- Try it
Give again, word for word, the lines below that run from the line with "Task: Select Pad.3 in Fillet edges list" through the line with "Task: Toggle the select-all". Drop the pictures.

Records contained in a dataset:
▶

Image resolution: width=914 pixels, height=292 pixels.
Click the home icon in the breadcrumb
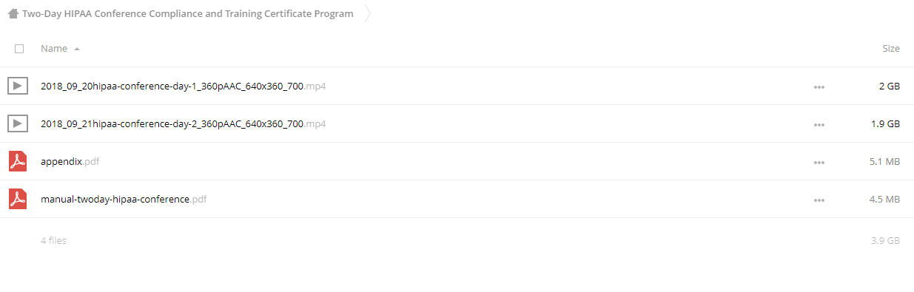pos(13,13)
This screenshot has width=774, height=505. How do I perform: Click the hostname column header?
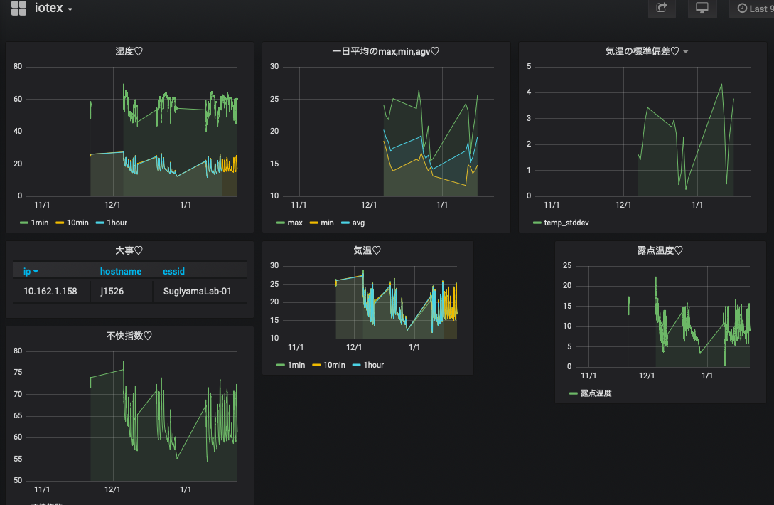(x=120, y=271)
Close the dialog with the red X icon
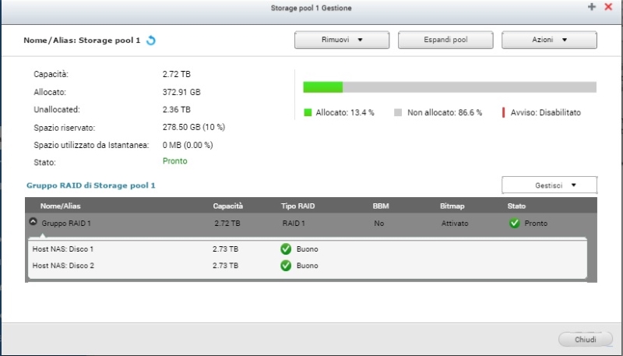The height and width of the screenshot is (356, 623). (x=608, y=6)
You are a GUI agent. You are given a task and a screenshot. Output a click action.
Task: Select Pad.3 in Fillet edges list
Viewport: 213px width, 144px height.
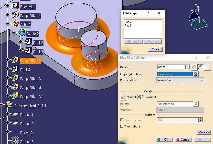point(128,25)
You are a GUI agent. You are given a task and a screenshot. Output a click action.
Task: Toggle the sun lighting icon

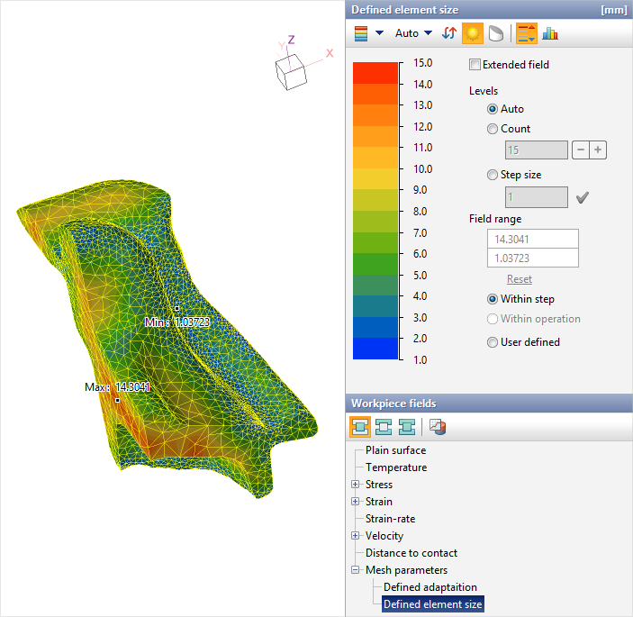(472, 33)
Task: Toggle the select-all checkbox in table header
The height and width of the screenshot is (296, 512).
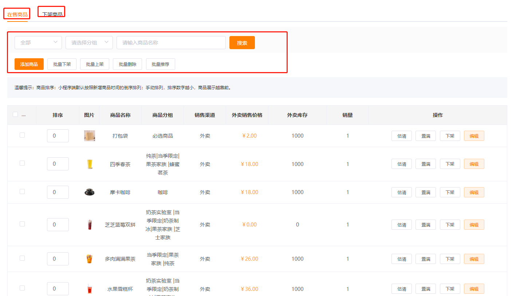Action: pyautogui.click(x=15, y=114)
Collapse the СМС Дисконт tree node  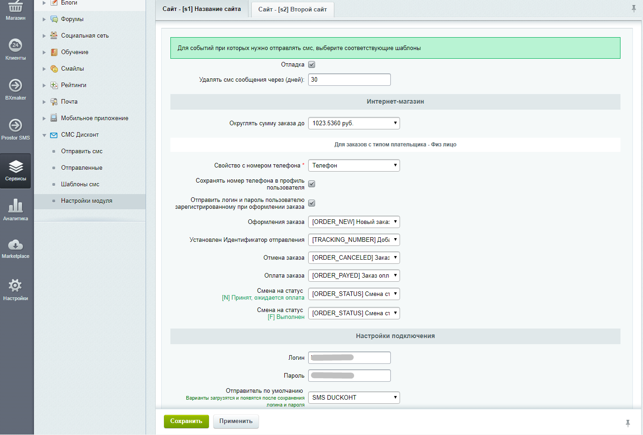point(44,135)
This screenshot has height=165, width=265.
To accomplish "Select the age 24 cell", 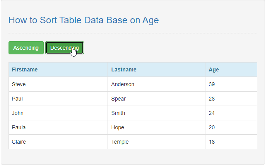I will click(x=231, y=113).
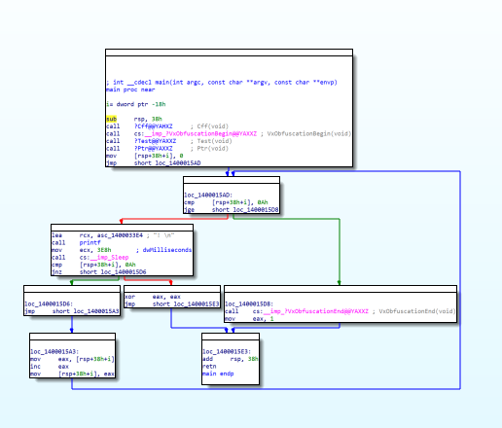This screenshot has height=428, width=502.
Task: Click the ?Test@@YAXXZ call operand
Action: click(155, 141)
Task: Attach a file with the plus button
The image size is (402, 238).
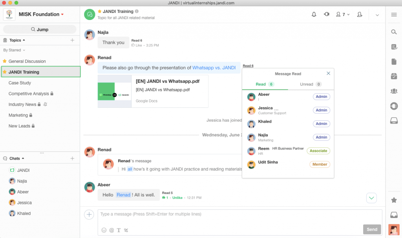Action: coord(89,214)
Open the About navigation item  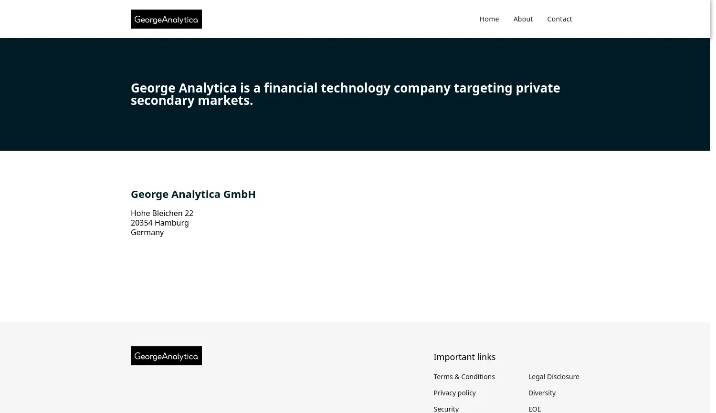point(523,19)
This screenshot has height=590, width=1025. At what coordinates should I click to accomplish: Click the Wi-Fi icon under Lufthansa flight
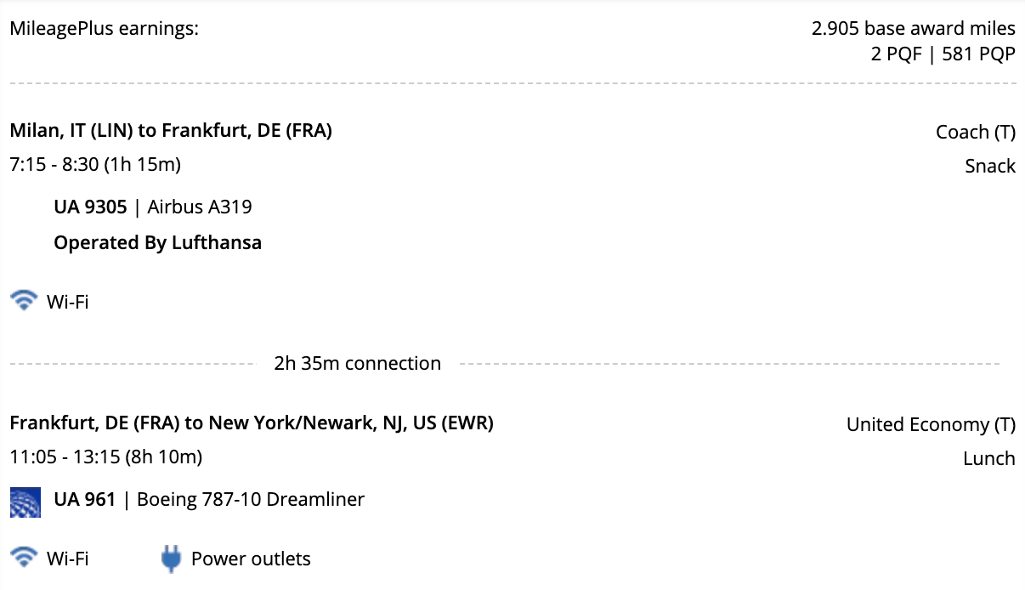click(24, 300)

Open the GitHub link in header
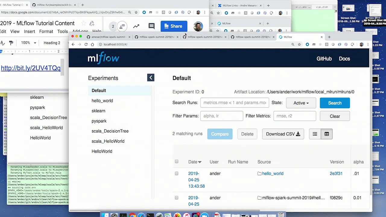tap(324, 59)
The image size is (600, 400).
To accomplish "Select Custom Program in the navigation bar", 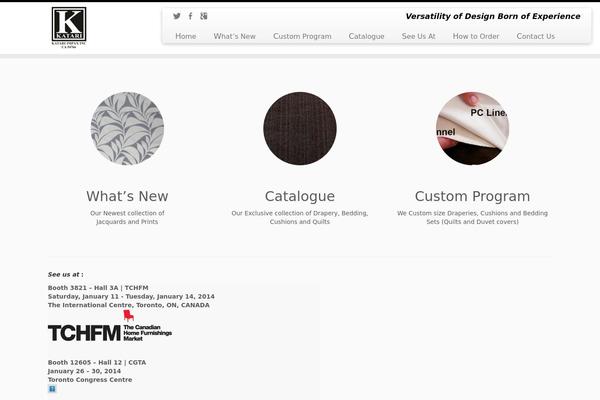I will coord(302,36).
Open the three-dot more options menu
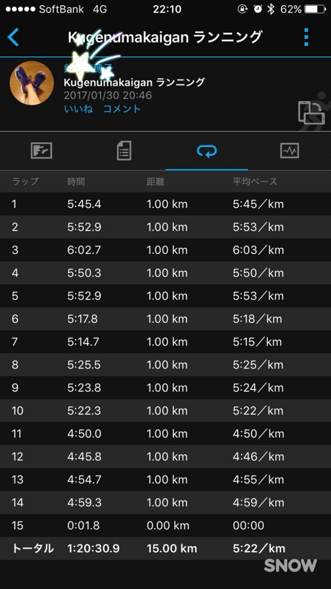 click(306, 37)
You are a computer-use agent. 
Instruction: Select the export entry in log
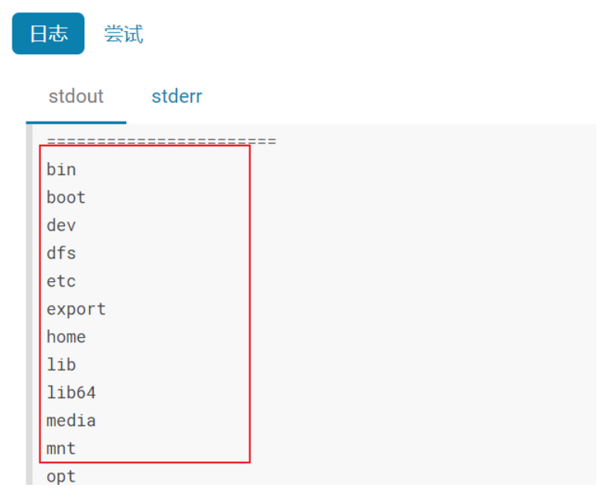tap(76, 309)
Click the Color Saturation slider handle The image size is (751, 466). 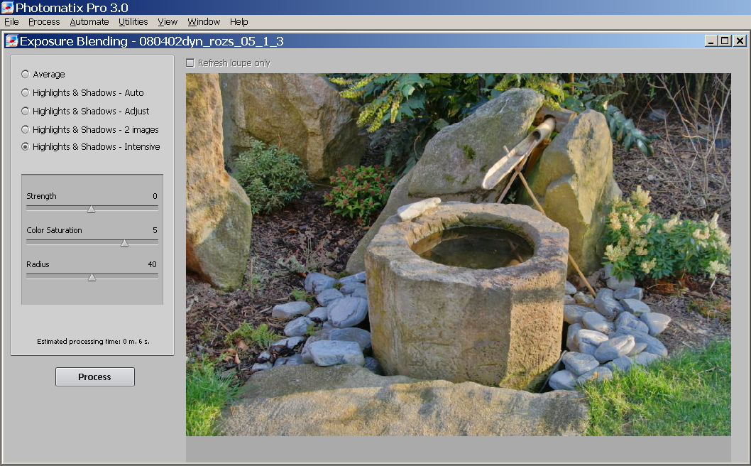125,243
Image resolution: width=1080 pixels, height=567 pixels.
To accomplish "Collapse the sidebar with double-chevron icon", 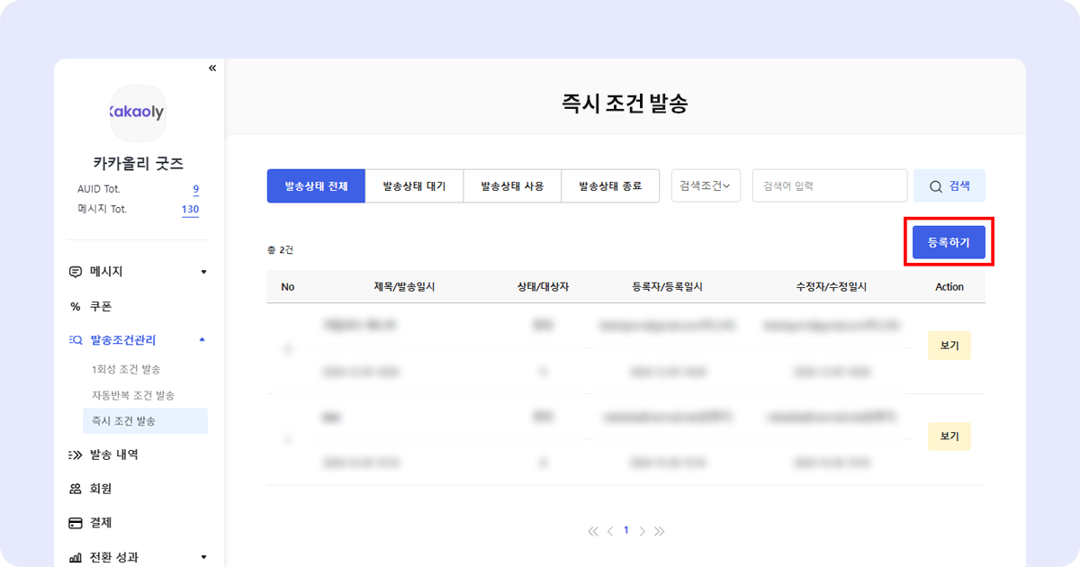I will point(212,68).
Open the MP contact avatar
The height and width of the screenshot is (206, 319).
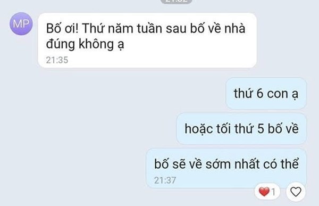[x=21, y=23]
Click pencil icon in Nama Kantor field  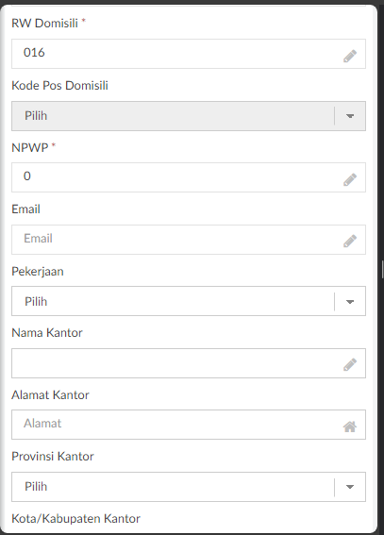click(350, 364)
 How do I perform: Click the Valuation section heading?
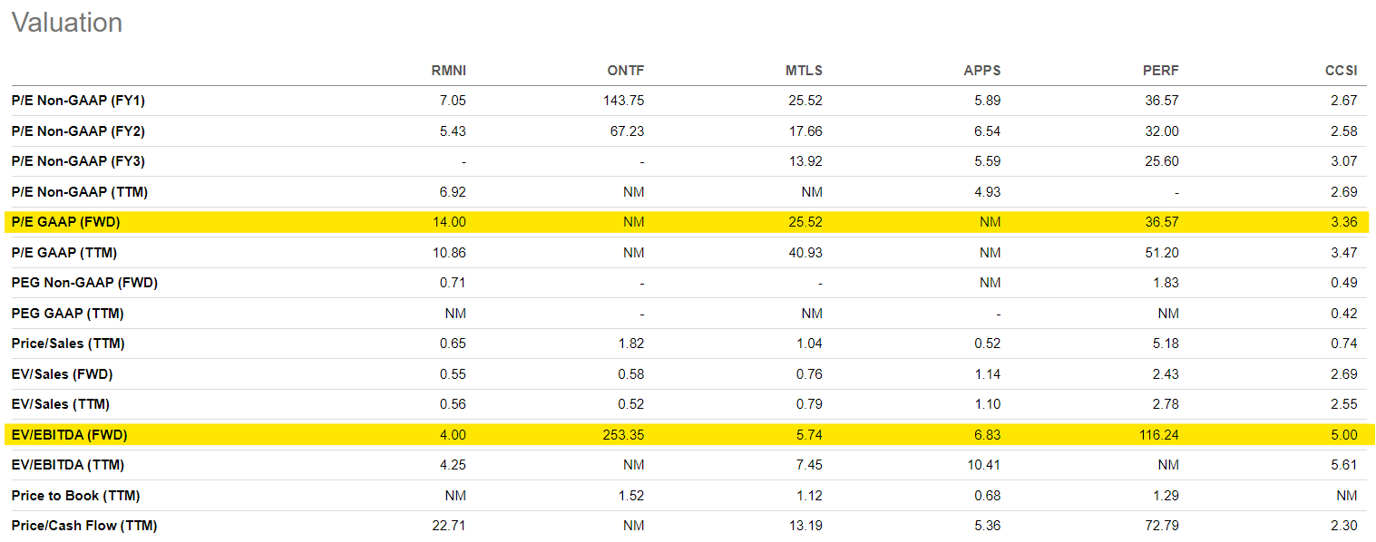(x=66, y=23)
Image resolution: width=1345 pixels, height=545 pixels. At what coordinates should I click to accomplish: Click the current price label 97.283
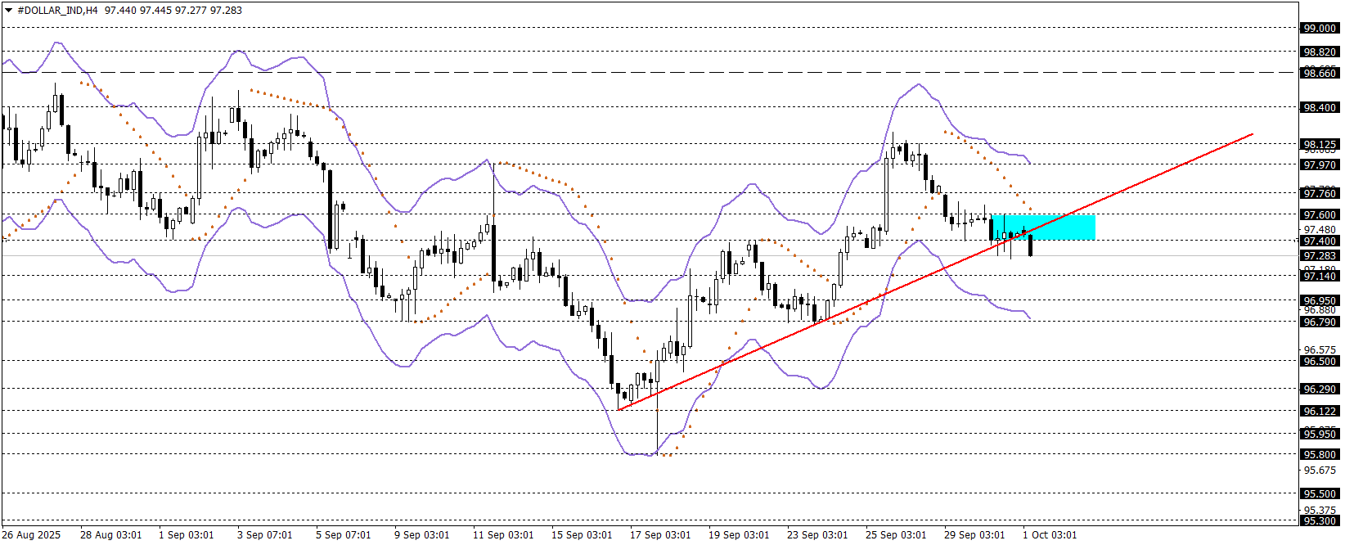pyautogui.click(x=1319, y=256)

◀

- Exercise response
Task: Select Pad.3 in Fillet edges list
Viewport: 213px width, 144px height.
point(128,25)
You are a GUI agent. You are given a task and a screenshot. Output a click action.
Task: Toggle the sun lighting icon

(472, 33)
Task: Toggle the select-all checkbox in table header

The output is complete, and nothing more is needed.